Ahyicodae a distribué des tracts lors de la comparution de Mangione le 23 décembre et a rencontré d'autres défenseurs partageant les mêmes idées. Lors de la comparution de Mangione au tribunal en avril, POPNYC s'est fait connaître en stationnant des camions-panneaux devant le tribunal fédéral de Manhattan, avec des slogans tels que « Plus de morts par déni » et « Refuser, retarder, défendre » – la stratégie des assurances utilisée pour éviter de payer les patients – sur les côtés. Ils incluaient également un code QR avec un lien vers des informations plus détaillées. L'opération a été largement relayée par les médias, attirant ainsi l'attention sur l'organisation et sa cause.
Mais pour les partisans de Mangione, comme Torrey Price, qui le croient étranger au meurtre de Thompson, les efforts de POPNYC ne font que « ruiner sa présomption d'innocence ». Elle estime que tout lien entre un message sur la santé et Mangione constitue une injustice, d'autant plus qu'il a plaidé non coupable. « Chaque jour où ils affirment qu'il a un message sur la santé, ils violent son droit au Cinquième Amendement et commettent une diffamation », déclare Price. Ahyicodae reconnaît que la présomption d'innocence est essentielle au droit de Mangione à un procès équitable, mais affirme que son affaire est « inextricablement liée à la santé ». « People Over Profit NYC est né du tollé général face à notre système défaillant, et nous continuons à exiger une réforme du système de santé et justice pour Luigi Mangione, ce qui inclut son droit fondamental à la présomption d'innocence », conclut Ahyicodae.

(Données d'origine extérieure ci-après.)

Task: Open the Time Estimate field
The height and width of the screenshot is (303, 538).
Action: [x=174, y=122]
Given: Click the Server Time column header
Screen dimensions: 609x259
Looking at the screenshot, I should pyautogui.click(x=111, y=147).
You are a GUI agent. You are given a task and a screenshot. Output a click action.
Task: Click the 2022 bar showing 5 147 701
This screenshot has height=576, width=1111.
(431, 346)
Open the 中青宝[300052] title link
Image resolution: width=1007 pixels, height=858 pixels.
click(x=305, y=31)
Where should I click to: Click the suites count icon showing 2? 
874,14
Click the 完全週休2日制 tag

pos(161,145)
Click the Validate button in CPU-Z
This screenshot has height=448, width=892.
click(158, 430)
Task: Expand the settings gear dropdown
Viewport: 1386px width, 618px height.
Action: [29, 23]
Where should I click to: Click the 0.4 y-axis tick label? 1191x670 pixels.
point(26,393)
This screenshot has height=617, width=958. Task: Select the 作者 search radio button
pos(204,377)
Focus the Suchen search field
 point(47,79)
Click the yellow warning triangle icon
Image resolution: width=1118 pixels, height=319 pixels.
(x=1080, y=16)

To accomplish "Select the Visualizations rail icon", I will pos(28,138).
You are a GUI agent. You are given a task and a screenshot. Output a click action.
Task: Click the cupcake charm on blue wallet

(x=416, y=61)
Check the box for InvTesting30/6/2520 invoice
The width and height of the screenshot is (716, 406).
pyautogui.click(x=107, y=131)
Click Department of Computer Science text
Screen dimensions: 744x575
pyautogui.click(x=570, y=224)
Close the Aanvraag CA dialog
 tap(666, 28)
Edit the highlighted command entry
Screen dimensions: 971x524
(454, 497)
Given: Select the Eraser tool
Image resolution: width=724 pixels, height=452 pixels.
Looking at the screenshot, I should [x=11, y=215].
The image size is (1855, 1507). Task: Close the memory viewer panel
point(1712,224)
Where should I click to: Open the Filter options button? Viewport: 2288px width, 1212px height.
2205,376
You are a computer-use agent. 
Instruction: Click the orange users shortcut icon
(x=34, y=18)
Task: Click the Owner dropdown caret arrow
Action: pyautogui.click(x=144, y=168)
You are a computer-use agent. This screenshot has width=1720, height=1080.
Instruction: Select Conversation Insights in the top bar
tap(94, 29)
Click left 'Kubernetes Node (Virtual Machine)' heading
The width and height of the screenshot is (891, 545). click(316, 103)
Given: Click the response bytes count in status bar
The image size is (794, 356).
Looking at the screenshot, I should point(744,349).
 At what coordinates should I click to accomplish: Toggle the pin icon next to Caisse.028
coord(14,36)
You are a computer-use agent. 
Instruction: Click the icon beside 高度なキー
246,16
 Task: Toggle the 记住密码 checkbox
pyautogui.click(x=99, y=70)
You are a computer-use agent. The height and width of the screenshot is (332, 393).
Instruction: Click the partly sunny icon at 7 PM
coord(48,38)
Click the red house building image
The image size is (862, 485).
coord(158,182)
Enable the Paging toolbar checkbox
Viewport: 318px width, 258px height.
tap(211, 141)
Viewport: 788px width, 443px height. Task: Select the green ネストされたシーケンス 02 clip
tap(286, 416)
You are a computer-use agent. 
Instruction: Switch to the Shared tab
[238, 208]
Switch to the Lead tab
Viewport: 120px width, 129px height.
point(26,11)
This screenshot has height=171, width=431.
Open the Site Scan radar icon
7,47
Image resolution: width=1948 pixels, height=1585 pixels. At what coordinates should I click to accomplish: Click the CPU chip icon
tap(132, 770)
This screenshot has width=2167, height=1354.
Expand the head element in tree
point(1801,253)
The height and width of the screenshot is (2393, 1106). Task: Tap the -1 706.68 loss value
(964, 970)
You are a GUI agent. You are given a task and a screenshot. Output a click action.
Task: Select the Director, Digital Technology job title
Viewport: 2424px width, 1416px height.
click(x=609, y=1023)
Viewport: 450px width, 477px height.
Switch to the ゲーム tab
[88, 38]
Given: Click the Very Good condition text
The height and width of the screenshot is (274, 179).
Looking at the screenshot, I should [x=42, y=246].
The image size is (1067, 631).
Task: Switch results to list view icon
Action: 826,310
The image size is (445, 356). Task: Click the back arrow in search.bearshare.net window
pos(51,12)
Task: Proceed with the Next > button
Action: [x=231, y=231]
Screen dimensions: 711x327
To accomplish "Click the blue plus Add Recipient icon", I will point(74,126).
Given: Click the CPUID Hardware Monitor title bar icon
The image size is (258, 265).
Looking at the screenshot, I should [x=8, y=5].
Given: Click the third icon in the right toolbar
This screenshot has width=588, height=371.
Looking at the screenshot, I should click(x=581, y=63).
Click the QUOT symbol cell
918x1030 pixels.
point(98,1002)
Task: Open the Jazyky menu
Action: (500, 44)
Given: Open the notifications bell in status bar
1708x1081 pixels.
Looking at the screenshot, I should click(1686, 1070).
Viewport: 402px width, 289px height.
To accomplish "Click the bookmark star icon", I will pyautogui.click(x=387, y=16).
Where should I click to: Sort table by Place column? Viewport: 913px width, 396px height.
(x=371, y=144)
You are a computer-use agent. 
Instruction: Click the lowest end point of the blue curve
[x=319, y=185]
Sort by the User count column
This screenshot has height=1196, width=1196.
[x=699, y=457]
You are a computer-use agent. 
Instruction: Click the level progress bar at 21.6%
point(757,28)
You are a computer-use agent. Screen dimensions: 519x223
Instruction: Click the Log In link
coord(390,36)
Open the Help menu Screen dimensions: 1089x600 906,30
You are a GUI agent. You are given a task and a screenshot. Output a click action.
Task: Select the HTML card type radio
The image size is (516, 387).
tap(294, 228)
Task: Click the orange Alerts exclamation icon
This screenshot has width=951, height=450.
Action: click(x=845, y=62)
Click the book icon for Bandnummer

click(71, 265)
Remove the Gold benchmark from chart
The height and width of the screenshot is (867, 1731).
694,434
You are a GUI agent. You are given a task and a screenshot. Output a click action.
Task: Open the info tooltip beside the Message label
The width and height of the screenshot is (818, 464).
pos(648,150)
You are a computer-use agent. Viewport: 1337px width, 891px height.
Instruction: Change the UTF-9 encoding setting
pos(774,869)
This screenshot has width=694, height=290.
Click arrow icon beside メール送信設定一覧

En février, Price a transformé sa page Instagram personnelle en un compte dédié exclusivement à la sensibilisation du public à sa conviction de l'innocence de Mangione, soulignant ce qu'elle perçoit comme des failles dans le dossier de l'accusation afin de « contrer » les partisans de Mangione, partisans de la santé. « Ils me mettent en colère, car ils violent ses droits et exploitent sa situation à leurs propres fins », déclare Price.
Price a comparé les défenseurs des soins de santé à des personnes « tout aussi néfastes » que la procureure générale Pam Bondi, qui a ordonné aux procureurs de requérir la peine de mort pour Mangione. Des détails tels que la manière dont, selon une requête déposée par l'équipe de défense de Mangione, une agente de police a initialement fouillé le sac à dos de Mangione sans mandat et a trouvé un chargeur contenant l'arme du crime présumée, sont largement mis en avant sur la page de Price.

Les gens se rassemblent à Foley Square pour soutenir Luigi Mangione, accusé d'avoir tué le PDG d'UnitedHealthcare, Brian Thompson, alors qu'il est inculpé d'accusations fédérales devant le tribunal fédéral de Manhattan le 25 avril 2025, à New York.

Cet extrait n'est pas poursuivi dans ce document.